いつかハルがどこまでも広がる世界に出て行ってしまった時、その瞬間こそ、俺が一人でこの街に置いていかれる時なのだろう。



2013/08/16 11:56


▽まこちゃんが凛ちゃんと呼んでいたら


「マコちゃんって、前は凛ちゃんのこともちゃんづけで呼んでたよね?」
渚の言葉に、そうだっけ?と首を傾げると間髪いれずそうだよ!と返ってきた。
「凛ちゃんからやめろって言われてすぐ呼ばなくなっちゃったけど、最初は凛ちゃんって呼んでたでしょ」
そう言われてみればそうだったかもしれない。もうずいぶん昔のことだから、朧げではあるがそんな記憶もある。思い出せるのは凛ちゃん、と呼ばれて耳まで赤く染めた凛。
「あれ?凛、そういえばあの時顔真っ赤だったけど」
何でだっけ。
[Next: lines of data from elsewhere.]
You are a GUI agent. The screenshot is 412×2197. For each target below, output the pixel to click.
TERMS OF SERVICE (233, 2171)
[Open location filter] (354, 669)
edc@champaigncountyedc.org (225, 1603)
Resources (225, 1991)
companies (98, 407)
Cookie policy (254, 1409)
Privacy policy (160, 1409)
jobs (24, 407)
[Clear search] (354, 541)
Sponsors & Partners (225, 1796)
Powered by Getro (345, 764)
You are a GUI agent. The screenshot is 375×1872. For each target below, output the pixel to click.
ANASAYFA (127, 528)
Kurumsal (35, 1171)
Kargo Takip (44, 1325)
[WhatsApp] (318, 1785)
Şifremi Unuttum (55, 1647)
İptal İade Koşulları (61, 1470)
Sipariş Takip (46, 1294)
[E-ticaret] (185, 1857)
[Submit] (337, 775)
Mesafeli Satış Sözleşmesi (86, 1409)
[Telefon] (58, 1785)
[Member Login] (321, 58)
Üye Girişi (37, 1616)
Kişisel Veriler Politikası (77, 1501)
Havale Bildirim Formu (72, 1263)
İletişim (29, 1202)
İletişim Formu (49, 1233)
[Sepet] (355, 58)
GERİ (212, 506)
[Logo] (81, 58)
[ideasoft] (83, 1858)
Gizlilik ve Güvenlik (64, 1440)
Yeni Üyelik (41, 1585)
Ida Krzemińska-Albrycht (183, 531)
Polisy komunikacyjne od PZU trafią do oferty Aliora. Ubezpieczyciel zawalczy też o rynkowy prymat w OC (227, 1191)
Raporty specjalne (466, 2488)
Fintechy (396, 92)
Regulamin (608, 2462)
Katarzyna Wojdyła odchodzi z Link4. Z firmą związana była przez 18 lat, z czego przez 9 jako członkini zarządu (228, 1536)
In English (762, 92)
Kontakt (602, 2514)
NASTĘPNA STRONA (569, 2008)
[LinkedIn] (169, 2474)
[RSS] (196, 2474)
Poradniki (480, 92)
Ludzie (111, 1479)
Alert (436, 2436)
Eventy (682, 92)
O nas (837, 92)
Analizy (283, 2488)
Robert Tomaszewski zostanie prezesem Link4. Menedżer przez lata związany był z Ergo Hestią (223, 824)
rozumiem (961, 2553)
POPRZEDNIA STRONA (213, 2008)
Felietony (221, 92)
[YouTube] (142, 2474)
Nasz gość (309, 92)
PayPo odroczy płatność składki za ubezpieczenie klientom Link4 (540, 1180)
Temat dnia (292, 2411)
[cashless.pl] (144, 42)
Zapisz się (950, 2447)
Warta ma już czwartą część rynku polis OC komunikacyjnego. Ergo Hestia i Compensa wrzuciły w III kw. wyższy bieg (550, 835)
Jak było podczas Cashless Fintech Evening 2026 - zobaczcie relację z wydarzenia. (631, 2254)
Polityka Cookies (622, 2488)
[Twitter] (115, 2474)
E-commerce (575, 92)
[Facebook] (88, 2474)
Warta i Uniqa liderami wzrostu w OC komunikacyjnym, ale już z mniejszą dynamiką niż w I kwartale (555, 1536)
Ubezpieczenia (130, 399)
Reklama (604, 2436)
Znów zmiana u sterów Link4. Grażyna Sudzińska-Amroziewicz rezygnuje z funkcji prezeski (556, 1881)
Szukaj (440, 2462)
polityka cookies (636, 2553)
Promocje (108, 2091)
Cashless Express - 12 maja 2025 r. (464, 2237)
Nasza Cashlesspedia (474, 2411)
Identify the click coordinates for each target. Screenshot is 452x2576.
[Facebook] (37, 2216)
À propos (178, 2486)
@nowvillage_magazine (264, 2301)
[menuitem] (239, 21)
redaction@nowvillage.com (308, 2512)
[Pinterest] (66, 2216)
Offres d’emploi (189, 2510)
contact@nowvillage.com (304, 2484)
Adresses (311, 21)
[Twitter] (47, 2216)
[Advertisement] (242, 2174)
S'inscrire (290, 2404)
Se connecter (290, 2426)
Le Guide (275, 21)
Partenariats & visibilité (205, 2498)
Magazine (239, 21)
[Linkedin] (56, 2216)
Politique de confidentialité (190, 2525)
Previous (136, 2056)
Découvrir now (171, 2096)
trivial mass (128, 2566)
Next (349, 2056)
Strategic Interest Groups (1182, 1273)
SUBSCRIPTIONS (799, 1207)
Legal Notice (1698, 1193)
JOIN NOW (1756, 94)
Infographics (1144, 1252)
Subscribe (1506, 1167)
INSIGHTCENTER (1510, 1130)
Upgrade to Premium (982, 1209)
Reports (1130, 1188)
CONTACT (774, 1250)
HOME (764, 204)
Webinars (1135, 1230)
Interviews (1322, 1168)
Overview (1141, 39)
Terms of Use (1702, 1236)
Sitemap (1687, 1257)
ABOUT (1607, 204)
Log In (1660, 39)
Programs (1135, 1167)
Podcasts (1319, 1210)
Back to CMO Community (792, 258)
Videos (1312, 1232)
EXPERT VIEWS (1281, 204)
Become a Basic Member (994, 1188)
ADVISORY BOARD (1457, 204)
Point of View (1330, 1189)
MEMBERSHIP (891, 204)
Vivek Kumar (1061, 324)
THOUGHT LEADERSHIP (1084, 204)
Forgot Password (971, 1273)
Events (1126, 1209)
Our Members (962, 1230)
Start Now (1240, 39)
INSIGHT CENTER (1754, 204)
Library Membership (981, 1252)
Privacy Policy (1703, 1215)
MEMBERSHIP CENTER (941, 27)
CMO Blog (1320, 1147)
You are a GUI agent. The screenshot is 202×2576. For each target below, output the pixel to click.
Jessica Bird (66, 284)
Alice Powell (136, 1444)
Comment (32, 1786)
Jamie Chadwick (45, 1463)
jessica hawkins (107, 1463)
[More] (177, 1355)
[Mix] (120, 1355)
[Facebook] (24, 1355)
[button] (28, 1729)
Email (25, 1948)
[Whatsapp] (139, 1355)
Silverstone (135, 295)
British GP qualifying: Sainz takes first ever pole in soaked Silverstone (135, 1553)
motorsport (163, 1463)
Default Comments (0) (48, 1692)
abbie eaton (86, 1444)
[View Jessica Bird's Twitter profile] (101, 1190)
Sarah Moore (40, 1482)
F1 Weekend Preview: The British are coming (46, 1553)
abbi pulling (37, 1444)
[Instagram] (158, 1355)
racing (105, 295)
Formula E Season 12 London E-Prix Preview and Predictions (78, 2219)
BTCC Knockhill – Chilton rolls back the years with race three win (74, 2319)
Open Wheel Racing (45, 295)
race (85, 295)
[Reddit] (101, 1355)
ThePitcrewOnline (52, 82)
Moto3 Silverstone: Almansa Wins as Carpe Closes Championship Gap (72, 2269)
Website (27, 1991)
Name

と考え込む俺に渚が人差し指を突き出してちっちっと揺らす。
「それはね、凛ちゃんも青かったってことだよ」
もしかしたら今もまだ真っ青かもしれないね。なんてわけ知り顔で話す渚に、俺はますます分からなくなった。



2013/08/15 17:14


▽笹真ドライブの少し前


もぐもぐとピザを咀嚼し、笹部コーチの肩口に頭を預けて体重をかける。重い!と聞こえた気がするけれど、知らないふり。伸びきって千切れるとけたチーズを口の中に収めていく。
「コーチ」
「おう。どうした」
「ピザ美味しいです」
「そりゃまあ、俺が作ったからなあ」
「今度はもっとサラミを多くしてください」
「おまっ……、しゃあねえなあ」
笹部コーチの広い手が俺の頭をぐしゃぐしゃと撫でた。乱暴な手つきは嫌いじゃないから、美味しいピザと合わさって幸せな気分。
「真琴」
「はい。なんですか」
「それ食べ終わったら、ドライブでも行くか?」
一も二もなく頷いた。そうと決まればのんびりピザを食べている場合じゃない。少しでも長く、笹部コーチとのドライブを楽しむために、ピザを頬張る俺を見て笹部コーチは楽しげに笑った。